Sözcük ve öğe bulmaya dair kayıtlar:
========================================

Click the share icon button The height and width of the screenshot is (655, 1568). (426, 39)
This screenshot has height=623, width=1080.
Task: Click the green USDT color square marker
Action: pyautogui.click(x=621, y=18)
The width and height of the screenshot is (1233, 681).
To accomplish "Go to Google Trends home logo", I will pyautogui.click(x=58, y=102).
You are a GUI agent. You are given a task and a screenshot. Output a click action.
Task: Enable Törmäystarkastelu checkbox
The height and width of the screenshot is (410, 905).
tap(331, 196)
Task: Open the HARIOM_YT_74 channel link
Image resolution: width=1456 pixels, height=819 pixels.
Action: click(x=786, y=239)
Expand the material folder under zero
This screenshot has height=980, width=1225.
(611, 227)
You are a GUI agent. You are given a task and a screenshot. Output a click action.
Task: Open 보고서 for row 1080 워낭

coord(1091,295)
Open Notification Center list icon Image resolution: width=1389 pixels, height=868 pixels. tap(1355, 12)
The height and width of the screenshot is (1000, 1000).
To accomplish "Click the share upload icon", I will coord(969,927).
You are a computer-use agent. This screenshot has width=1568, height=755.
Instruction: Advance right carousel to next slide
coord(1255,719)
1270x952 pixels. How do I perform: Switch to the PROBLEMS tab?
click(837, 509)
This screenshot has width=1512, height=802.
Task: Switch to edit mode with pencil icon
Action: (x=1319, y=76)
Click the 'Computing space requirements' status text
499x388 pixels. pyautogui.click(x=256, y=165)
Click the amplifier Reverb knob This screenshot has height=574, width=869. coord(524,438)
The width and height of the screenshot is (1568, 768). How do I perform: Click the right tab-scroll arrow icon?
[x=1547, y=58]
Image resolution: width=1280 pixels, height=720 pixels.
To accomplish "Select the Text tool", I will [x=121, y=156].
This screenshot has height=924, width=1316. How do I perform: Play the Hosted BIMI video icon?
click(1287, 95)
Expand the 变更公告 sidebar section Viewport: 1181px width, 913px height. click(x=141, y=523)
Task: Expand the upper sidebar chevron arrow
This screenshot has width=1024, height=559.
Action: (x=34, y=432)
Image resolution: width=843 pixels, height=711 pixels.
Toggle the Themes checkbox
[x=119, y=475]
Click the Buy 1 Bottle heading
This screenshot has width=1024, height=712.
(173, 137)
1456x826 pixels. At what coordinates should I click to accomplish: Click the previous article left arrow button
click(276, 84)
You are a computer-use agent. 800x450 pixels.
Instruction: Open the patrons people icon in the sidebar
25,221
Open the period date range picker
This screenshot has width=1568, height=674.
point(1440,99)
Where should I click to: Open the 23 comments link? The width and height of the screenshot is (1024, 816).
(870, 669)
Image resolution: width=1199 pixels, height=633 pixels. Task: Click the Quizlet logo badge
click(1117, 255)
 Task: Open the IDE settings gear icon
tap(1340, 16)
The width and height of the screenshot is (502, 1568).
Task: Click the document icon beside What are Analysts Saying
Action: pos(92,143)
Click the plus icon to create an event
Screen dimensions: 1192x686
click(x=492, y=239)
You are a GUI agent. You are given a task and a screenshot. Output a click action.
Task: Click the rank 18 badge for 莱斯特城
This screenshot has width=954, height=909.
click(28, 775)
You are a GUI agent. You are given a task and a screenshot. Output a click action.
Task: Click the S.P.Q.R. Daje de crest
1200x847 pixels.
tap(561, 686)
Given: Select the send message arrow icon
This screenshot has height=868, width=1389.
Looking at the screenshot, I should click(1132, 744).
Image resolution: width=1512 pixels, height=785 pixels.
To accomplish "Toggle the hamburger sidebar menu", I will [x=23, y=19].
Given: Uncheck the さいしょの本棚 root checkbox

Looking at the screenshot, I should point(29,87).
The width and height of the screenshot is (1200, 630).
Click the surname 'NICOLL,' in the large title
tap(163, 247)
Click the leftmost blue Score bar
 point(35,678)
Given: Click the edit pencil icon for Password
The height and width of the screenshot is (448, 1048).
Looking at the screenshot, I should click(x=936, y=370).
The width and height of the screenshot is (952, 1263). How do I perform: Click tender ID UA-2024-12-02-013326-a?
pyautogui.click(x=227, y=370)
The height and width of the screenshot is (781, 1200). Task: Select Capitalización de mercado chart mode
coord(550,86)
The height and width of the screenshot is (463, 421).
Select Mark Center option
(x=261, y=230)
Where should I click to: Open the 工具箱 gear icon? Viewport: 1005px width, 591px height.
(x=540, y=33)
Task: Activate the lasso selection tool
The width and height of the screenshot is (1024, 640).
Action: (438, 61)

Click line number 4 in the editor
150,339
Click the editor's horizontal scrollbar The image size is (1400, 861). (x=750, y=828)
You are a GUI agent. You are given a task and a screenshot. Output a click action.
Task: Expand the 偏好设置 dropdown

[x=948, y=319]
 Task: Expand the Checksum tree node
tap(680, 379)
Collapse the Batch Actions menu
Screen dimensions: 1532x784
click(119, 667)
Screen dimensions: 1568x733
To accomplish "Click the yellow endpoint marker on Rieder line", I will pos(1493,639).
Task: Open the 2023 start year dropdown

========================================

Yukarıdaki listenin tüm satırlarını, boş satırları atlayarak numaralı bir liste biçiminde yeniden yaz.

1. Click the share icon button The height and width of the screenshot is (655, 1568). (426, 39)
2. This screenshot has height=623, width=1080.
3. Task: Click the green USDT color square marker
4. Action: pyautogui.click(x=621, y=18)
5. The width and height of the screenshot is (1233, 681).
6. To accomplish "Go to Google Trends home logo", I will pyautogui.click(x=58, y=102).
7. You are a GUI agent. You are given a task and a screenshot. Output a click action.
8. Task: Enable Törmäystarkastelu checkbox
9. The height and width of the screenshot is (410, 905).
10. tap(331, 196)
11. Task: Open the HARIOM_YT_74 channel link
12. Image resolution: width=1456 pixels, height=819 pixels.
13. Action: click(x=786, y=239)
14. Expand the material folder under zero
15. This screenshot has height=980, width=1225.
16. (611, 227)
17. You are a GUI agent. You are given a task and a screenshot. Output a click action.
18. Task: Open 보고서 for row 1080 워낭
19. coord(1091,295)
20. Open Notification Center list icon Image resolution: width=1389 pixels, height=868 pixels. tap(1355, 12)
21. The height and width of the screenshot is (1000, 1000).
22. To accomplish "Click the share upload icon", I will coord(969,927).
23. You are a computer-use agent. This screenshot has width=1568, height=755.
24. Instruction: Advance right carousel to next slide
25. coord(1255,719)
26. 1270x952 pixels. How do I perform: Switch to the PROBLEMS tab?
27. click(837, 509)
28. This screenshot has width=1512, height=802.
29. Task: Switch to edit mode with pencil icon
30. Action: (x=1319, y=76)
31. Click the 'Computing space requirements' status text
32. 499x388 pixels. pyautogui.click(x=256, y=165)
33. Click the amplifier Reverb knob This screenshot has height=574, width=869. coord(524,438)
34. The width and height of the screenshot is (1568, 768). How do I perform: Click the right tab-scroll arrow icon?
35. [x=1547, y=58]
36. Image resolution: width=1280 pixels, height=720 pixels.
37. To accomplish "Select the Text tool", I will [x=121, y=156].
38. This screenshot has height=924, width=1316. How do I perform: Play the Hosted BIMI video icon?
39. click(1287, 95)
40. Expand the 变更公告 sidebar section Viewport: 1181px width, 913px height. click(x=141, y=523)
41. Task: Expand the upper sidebar chevron arrow
42. This screenshot has width=1024, height=559.
43. Action: (x=34, y=432)
44. Image resolution: width=843 pixels, height=711 pixels.
45. Toggle the Themes checkbox
46. [x=119, y=475]
47. Click the Buy 1 Bottle heading
48. This screenshot has width=1024, height=712.
49. (173, 137)
50. 1456x826 pixels. At what coordinates should I click to accomplish: Click the previous article left arrow button
51. click(276, 84)
52. You are a computer-use agent. 800x450 pixels.
53. Instruction: Open the patrons people icon in the sidebar
54. 25,221
55. Open the period date range picker
56. This screenshot has width=1568, height=674.
57. point(1440,99)
58. Where should I click to: Open the 23 comments link? The width and height of the screenshot is (1024, 816).
59. (870, 669)
60. Image resolution: width=1199 pixels, height=633 pixels. Task: Click the Quizlet logo badge
61. click(1117, 255)
62.  Task: Open the IDE settings gear icon
63. tap(1340, 16)
64. The width and height of the screenshot is (502, 1568).
65. Task: Click the document icon beside What are Analysts Saying
66. Action: pos(92,143)
67. Click the plus icon to create an event
68. Screen dimensions: 1192x686
69. click(x=492, y=239)
70. You are a GUI agent. You are given a task and a screenshot. Output a click action.
71. Task: Click the rank 18 badge for 莱斯特城
72. This screenshot has width=954, height=909.
73. click(28, 775)
74. You are a GUI agent. You are given a task and a screenshot. Output a click action.
75. Task: Click the S.P.Q.R. Daje de crest
76. 1200x847 pixels.
77. tap(561, 686)
78. Given: Select the send message arrow icon
79. This screenshot has height=868, width=1389.
80. Looking at the screenshot, I should click(1132, 744).
81. Image resolution: width=1512 pixels, height=785 pixels.
82. To accomplish "Toggle the hamburger sidebar menu", I will [x=23, y=19].
83. Given: Uncheck the さいしょの本棚 root checkbox
84. Looking at the screenshot, I should point(29,87).
85. The width and height of the screenshot is (1200, 630).
86. Click the surname 'NICOLL,' in the large title
87. tap(163, 247)
88. Click the leftmost blue Score bar
89.  point(35,678)
90. Given: Click the edit pencil icon for Password
91. The height and width of the screenshot is (448, 1048).
92. Looking at the screenshot, I should click(x=936, y=370).
93. The width and height of the screenshot is (952, 1263). How do I perform: Click tender ID UA-2024-12-02-013326-a?
94. pyautogui.click(x=227, y=370)
95. The height and width of the screenshot is (781, 1200). Task: Select Capitalización de mercado chart mode
96. coord(550,86)
97. The height and width of the screenshot is (463, 421).
98. Select Mark Center option
99. (x=261, y=230)
100. Where should I click to: Open the 工具箱 gear icon? Viewport: 1005px width, 591px height.
101. (x=540, y=33)
102. Task: Activate the lasso selection tool
103. The width and height of the screenshot is (1024, 640).
104. Action: (438, 61)
105. Click line number 4 in the editor
106. 150,339
107. Click the editor's horizontal scrollbar The image size is (1400, 861). (x=750, y=828)
108. You are a GUI agent. You are given a task and a screenshot. Output a click action.
109. Task: Expand the 偏好设置 dropdown
110. [x=948, y=319]
111.  Task: Expand the Checksum tree node
112. tap(680, 379)
113. Collapse the Batch Actions menu
114. Screen dimensions: 1532x784
115. click(119, 667)
116. Screen dimensions: 1568x733
117. To accomplish "Click the yellow endpoint marker on Rieder line", I will pos(1493,639).
118. Task: Open the 2023 start year dropdown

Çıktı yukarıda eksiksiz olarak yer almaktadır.